- Excerpted passage
[Start]
Consider "Oil and Water Do Not Mix, or: Aliud Est Credere, Aliud Deponere," a 2015 Journal of Business Ethics paper Bagus and Howden wrote with Amadeus Gabriel, a genuinely Austrian Austrian economist. Like several of Bagus and Howden's other papers, this cryptically-titled number (the Latin comes from a passage in the Digest of Justinian) rests its case against fractional reserve banking not on a direct appeal to the common law but on the distinction found in more ancient Roman law between "regular" and "irregular" deposits contracts:

In a regular deposit contract, specific things are deposited such as a Rembrandt painting. Such contracts are called bailments in common law. In an irregular deposit contract, fungible goods such as bushels of wheat, gallons of oil or money are deposited. … Most money deposits are irregular.

So far so good. But the authors go on to declare that:

Over time governments failed to enforce the traditional legal principles of monetary irregular deposits. … A special privilege is given to bankers (but not to private persons) to violate these obligations in the case of monetary irregular deposits… . The practice of fractional-reserve banking was legalized ex-post.

The  violations to which Bagus, Howden, and Gabriel refer consist of banks' having lent some of the cash deposited with them, instead of keeping it on hand, as the terms of a depositum irregulare supposedly obliged them to do.

This would be dandy reasoning, so far as Continental developments are concerned, were it indeed the case that, according to Roman law, an "irregular" money deposit was in fact a bailment in the strict sense of that term, with the depositor retaining a valid title to the deposited sum, as opposed to a loan, by which the money became the banker's property. But that simply wasn't so. Instead, according to just about every authority on the topic, with the singular exception of Jesus Huerta de Soto, upon whom Bagus, Howden, and Gabriel rely, a banker who received an "irregular deposit" became the owner of the deposited money!

Concerning Huerta de Soto's understanding of what an irregular deposit contract entails, as conveyed in the first chapter of his magnum opus, Money, Bank Credit, and Economic Cycles,  "Lord Keynes" (the pseudonymous blogger at Social Democracy for the 21st Century[2]) concludes, on the basis of a painstaking review of relevant sources, that it

is utterly unorthodox. He cites certain Spanish legal sources and Spanish legal scholars for his definition, but it is clearly eccentric and aberrant, certainly with respect to Roman law and Anglo-American law.

Nor, he adds, did classical Roman jurists themselves ever insist, as Huerta de Soto does, that a banker receiving an irregular deposit was obliged to keep the full amount of the deposit at hand. It was therefore perfectly possible, as a matter of Roman law, for a banker to lend coins received as irregular deposits without breaking the law.

With regard to English experience, the Bagus-Howden-Gabriel view is, believe it or not, even less sound, for as Benjamin Geva explains in The Payment Order of Antiquity and the Middle Ages: A Legal History (p. 433), the English common law went one better than the Roman law "in bypassing altogether the category of the irregular deposit, and thus facilitating an easy route to the characterization of the bank deposit as a loan." As we've seen, that characterization was automatically applied to all "deposits" of loose coin.
[End]
- Material supplied
[Start]
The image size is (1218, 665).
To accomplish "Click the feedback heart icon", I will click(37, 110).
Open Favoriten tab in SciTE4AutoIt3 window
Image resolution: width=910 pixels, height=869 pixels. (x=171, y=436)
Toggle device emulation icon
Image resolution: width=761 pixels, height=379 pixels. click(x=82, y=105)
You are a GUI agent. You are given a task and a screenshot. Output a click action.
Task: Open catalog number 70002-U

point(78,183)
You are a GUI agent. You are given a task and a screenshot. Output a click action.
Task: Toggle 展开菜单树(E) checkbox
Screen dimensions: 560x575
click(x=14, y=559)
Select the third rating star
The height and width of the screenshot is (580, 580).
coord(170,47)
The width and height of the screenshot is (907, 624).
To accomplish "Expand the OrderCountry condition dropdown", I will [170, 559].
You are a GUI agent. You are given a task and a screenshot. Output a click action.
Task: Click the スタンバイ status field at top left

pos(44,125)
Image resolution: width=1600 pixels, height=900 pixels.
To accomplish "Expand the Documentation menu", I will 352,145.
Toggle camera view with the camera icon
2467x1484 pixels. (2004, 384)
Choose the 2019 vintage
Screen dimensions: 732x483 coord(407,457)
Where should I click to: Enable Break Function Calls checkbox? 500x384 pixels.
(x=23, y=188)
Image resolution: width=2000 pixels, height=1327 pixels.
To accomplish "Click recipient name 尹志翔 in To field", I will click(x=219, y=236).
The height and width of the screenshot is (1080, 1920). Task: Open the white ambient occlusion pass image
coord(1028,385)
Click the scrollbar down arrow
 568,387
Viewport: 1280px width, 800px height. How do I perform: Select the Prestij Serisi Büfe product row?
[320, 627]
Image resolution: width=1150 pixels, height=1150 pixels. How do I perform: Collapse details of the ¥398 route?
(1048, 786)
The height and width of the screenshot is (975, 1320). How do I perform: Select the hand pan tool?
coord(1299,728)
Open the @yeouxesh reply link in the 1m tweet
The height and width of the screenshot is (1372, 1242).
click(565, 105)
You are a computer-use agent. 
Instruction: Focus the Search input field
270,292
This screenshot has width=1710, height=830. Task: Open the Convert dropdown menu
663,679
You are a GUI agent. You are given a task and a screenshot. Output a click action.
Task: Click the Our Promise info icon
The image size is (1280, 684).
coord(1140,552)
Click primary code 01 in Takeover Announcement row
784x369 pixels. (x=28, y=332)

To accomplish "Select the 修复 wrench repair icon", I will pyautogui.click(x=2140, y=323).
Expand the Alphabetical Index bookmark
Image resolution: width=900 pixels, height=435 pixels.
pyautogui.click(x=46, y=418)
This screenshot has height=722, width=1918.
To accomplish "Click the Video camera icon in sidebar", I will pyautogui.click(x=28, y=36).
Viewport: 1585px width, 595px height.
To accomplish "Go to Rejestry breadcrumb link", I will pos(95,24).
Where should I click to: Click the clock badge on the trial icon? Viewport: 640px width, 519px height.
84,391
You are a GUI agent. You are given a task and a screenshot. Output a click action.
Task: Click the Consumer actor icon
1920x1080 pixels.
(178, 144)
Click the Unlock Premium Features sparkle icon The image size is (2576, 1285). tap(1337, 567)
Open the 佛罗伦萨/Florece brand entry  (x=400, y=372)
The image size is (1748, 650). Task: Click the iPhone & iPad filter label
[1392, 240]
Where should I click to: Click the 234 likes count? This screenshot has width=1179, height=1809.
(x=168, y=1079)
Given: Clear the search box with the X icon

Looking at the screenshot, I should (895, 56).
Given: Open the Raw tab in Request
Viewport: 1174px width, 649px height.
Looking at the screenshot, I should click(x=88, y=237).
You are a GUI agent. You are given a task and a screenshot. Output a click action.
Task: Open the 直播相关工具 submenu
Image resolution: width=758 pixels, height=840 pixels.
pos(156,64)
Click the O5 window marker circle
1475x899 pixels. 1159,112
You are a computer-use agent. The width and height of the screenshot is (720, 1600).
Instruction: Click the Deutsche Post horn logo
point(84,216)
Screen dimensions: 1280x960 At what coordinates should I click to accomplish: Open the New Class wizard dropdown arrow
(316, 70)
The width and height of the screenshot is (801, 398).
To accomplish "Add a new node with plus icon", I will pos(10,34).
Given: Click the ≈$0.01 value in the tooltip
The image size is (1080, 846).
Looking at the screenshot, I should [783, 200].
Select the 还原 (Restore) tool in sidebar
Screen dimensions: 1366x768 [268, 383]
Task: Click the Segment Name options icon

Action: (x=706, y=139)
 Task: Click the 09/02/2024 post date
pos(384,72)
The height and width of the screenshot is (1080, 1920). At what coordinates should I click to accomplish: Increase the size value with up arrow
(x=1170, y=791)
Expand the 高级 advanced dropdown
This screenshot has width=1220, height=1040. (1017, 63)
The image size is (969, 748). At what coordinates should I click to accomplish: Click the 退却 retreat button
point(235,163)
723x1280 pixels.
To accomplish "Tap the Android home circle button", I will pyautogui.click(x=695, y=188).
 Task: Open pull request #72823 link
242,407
[End]
According to the banking-law excerpt, what are regular deposit contracts called in common law? The listing has no connection to the banking-law excerpt.

Bailments.